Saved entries
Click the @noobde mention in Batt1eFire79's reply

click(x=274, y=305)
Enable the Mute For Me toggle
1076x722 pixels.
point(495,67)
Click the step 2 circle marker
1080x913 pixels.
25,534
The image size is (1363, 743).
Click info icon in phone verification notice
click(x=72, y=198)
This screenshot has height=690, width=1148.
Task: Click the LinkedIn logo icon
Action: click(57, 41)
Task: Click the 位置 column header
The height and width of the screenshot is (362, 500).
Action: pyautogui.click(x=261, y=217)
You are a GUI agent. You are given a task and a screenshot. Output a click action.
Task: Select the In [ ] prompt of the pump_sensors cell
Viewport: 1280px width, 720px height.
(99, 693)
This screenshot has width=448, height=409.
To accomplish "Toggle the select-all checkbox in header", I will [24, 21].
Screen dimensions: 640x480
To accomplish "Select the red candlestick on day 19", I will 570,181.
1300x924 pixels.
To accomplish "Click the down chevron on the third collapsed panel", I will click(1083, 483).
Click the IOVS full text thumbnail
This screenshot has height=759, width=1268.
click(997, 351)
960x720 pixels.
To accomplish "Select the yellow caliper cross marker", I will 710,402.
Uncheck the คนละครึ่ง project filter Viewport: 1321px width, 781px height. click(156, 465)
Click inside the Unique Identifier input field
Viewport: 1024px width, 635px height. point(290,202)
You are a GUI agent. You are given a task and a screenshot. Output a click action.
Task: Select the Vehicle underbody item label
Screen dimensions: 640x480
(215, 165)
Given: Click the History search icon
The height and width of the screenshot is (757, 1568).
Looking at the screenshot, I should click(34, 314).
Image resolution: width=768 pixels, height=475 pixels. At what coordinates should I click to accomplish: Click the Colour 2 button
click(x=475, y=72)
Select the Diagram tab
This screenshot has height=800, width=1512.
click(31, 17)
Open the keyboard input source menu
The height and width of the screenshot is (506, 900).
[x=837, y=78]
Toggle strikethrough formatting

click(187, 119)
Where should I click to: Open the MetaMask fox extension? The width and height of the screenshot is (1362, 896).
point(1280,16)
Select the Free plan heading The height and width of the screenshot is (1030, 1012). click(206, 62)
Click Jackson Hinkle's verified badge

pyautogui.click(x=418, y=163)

* _DIRECTIONS FOR THIS TASK_: Please reproduce, exactly as they appear above, the lines from the line containing "Click inside the" up to and including the line containing "Given: Click the History search icon".

* _ANSWER SECTION_:
Click inside the Unique Identifier input field
Viewport: 1024px width, 635px height. point(290,202)
You are a GUI agent. You are given a task and a screenshot. Output a click action.
Task: Select the Vehicle underbody item label
Screen dimensions: 640x480
(215, 165)
Given: Click the History search icon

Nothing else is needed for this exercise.